Our last day in Jaca was going to be dedicated to the valleys. First it would be the Valley of Hecho, we visited the town that bears the same name, characterized by its monumental streets, its unique houses with its covered chimneys, and its church with Romanesque vestiges. After a small incursion, we started from the sculpture of the couple of Chesos in their typical costume, heading for Ansó and its valley. Ansó received us with the hangover from his parties held a week earlier, but this was no excuse to walk down the slopes, enter the stupendous church, and after a picnic contemplate the museum of the Ansotano costume, a singularity that has remained until very recently. The afternoon was reserved for the third valley, Zuriza’s valley, with its cuts and mountains mixed with the cattle, and under this spot the comments of Felix Rodriguez de la Fuente sounded in the distance, explaining the flight of the harrier.
The last day I invited to the farewell, but before we had a small surprise, the city of Calatayud, its walled enclosure and its Muslim castle on the top, give name to a city, which also had a Roman past under the name of Bilbilis.

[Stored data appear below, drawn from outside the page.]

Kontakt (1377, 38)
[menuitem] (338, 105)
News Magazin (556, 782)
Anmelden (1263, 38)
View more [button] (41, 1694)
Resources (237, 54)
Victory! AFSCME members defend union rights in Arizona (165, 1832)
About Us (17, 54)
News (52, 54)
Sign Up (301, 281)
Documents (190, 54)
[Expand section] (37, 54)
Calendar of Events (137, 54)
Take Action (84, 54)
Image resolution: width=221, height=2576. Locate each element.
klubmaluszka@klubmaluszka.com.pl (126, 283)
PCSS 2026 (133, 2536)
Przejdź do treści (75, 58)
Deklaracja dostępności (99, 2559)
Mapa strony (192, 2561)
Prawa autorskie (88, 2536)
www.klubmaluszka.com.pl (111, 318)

But what really impressed us were its Mudejar towers, the result of this crossroads of cultures that the city breathes.
Finally, this excursion through the living history of Aragon gives us a small lesson as guides, the affection and trust transmitted by this group of people, which left us with the feeling of having done our job well.
The students of the Jose Antonio Labordeta School were able to enjoy the city of Zaragoza on their end-of-cycle excursion. Students of 11 and 12 years old discovered ancient Zaragoza, starting at the Monument to Goya, the starting point for discovering the figure of the genius of Fuendetodos, we continued with the neighbouring buildings, La Lonja, the Town Hall and the Pilar. We show interesting sculptures such as the Caballito de Lonja, the sculptures of Pablo Serrano in the Town Hall, as well as the saints and martyrs of the Pilar façade. We finish the review of this ancient city with the Fuente de la Hispanidad.

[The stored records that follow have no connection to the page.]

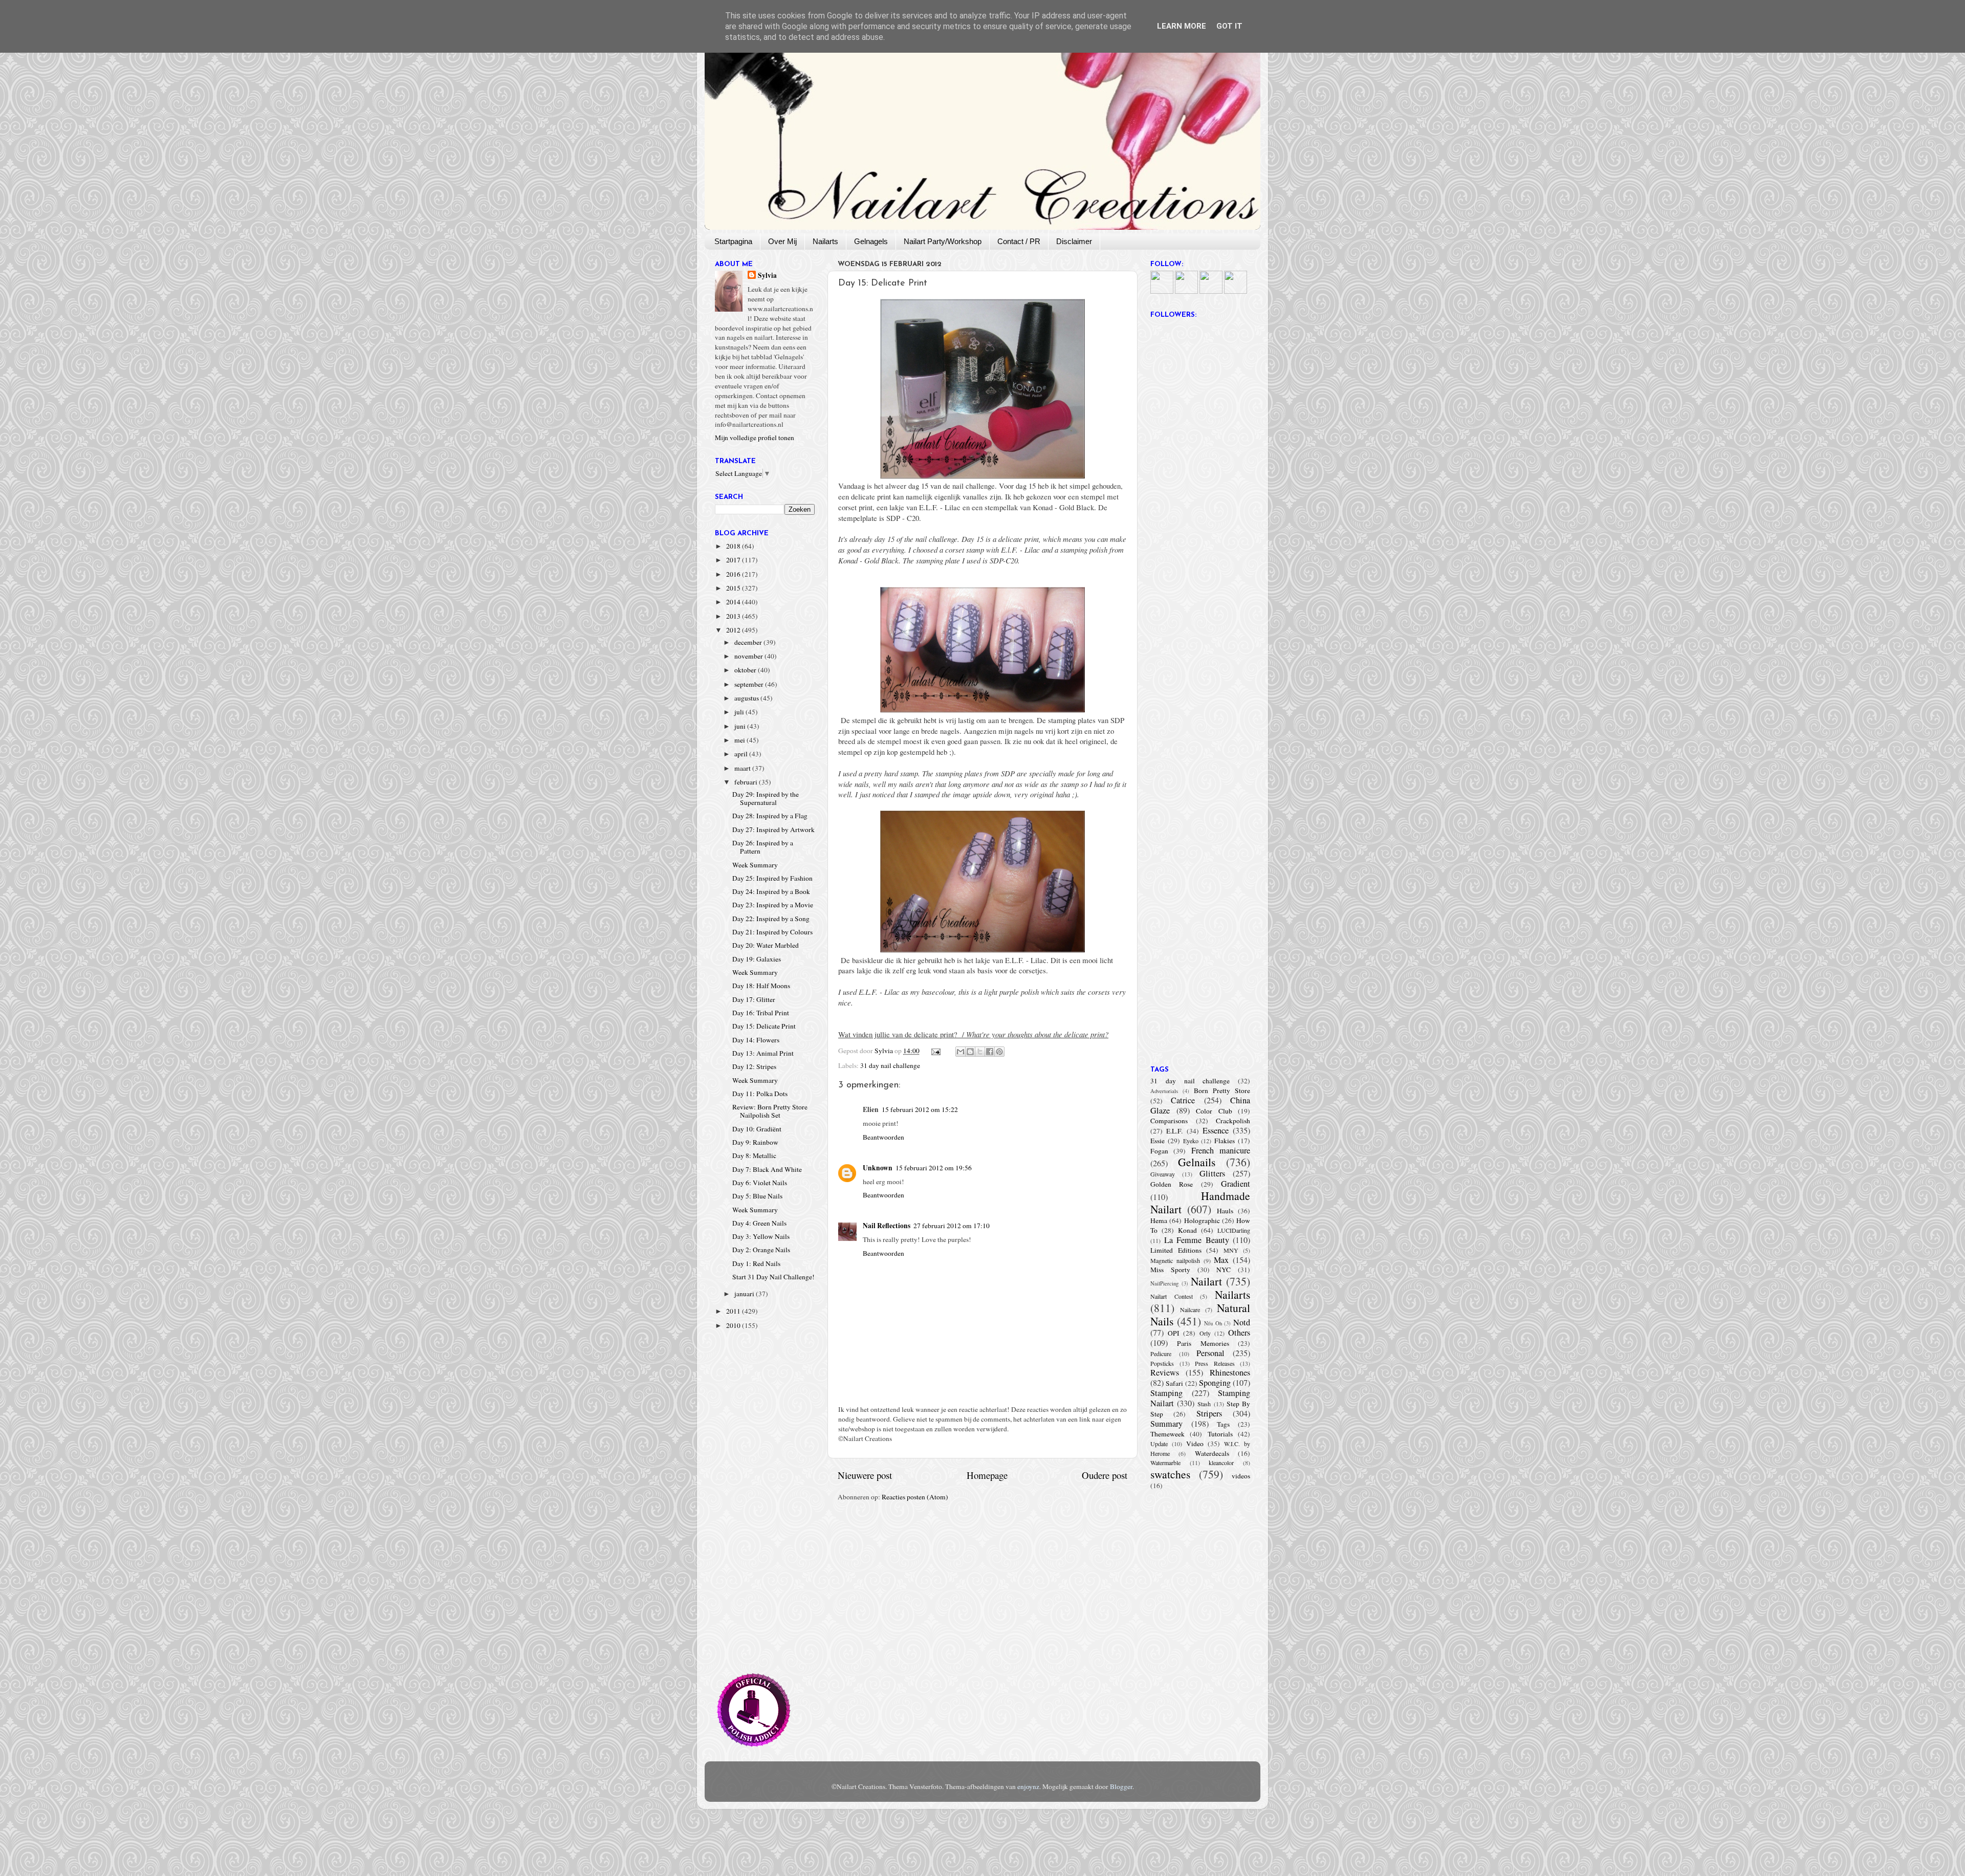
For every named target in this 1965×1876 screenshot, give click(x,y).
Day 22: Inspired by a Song (771, 918)
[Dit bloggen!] (970, 1051)
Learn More (1181, 26)
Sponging (1215, 1382)
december (748, 642)
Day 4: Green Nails (759, 1223)
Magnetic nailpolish (1175, 1260)
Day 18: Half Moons (761, 985)
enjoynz (1028, 1786)
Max (1221, 1260)
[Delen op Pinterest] (999, 1051)
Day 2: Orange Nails (761, 1249)
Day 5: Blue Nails (757, 1196)
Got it (1229, 26)
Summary (1166, 1423)
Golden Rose (1171, 1184)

After a short break for lunch, we walked along the banks of the Ebro River, passing under the Almozara Bridge until we reached the Volunteer Footbridge, where we explained the importance of water, the sustainability of resources and entered the Expo site. Here begins the new or more modern Zaragoza, a new infrastructure that has changed the city, with buildings such as the Spanish Pavilion, Aquarium, Aragon Pavilion and Bridge Pavilion. Finally, the sculpture The Soul of the Ebro embraced all the students to bid farewell to a fun and educational day.
On Tuesday, April 16th, we had the pleasure of taking a guided tour of the Ejea de los Caballeros Retired People’s Association. Thanks to the collaboration with Berta Lambán de Volárea Ejea we made it possible for this group from Ejea de los Caballeros and nearby villages to rediscover the city of Zaragoza. For us these experiences are not only a lesson in how older people show an interest in heritage, but also contribute to enriching our knowledge with their experience.